### Stored rows ###

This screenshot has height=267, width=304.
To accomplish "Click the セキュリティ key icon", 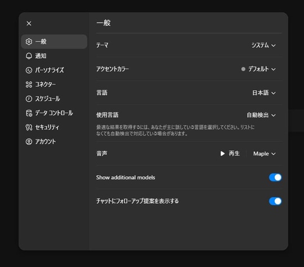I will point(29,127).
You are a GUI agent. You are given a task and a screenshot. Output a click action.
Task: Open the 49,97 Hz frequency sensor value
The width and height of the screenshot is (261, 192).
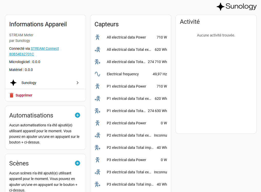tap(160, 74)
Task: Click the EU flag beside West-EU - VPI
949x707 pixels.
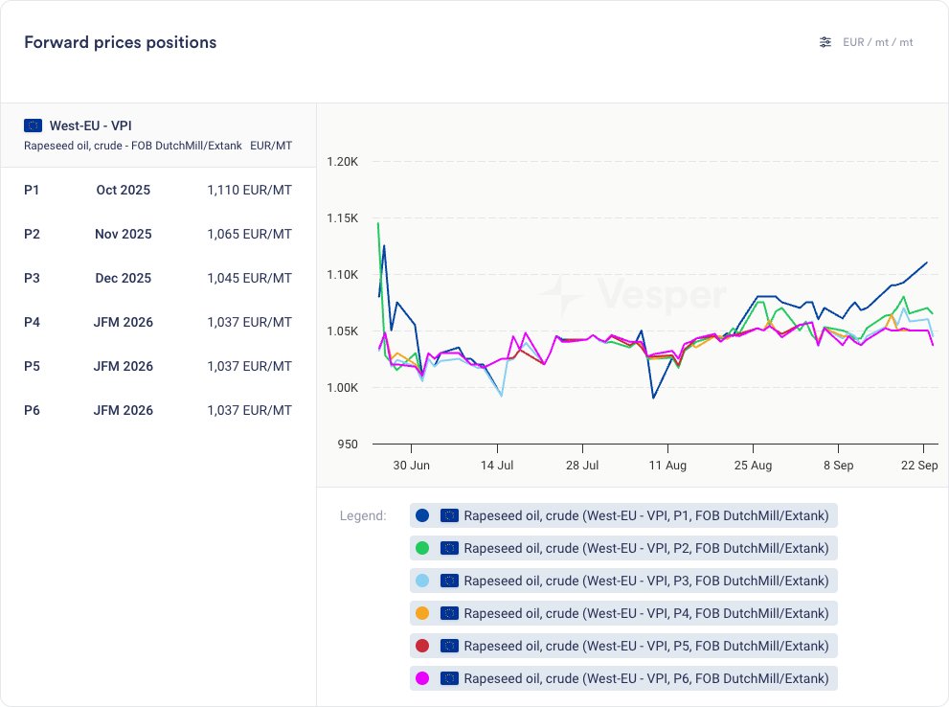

###

### What is asked
Rewrite the lines from the one containing "Task: Click the EU flag beside West-EU - VPI" through the end of the records, changing "flag" to "symbol" and keeping everything else the same. Leave the pictures out.

### Exercise output
Task: Click the EU symbol beside West-EU - VPI
949x707 pixels.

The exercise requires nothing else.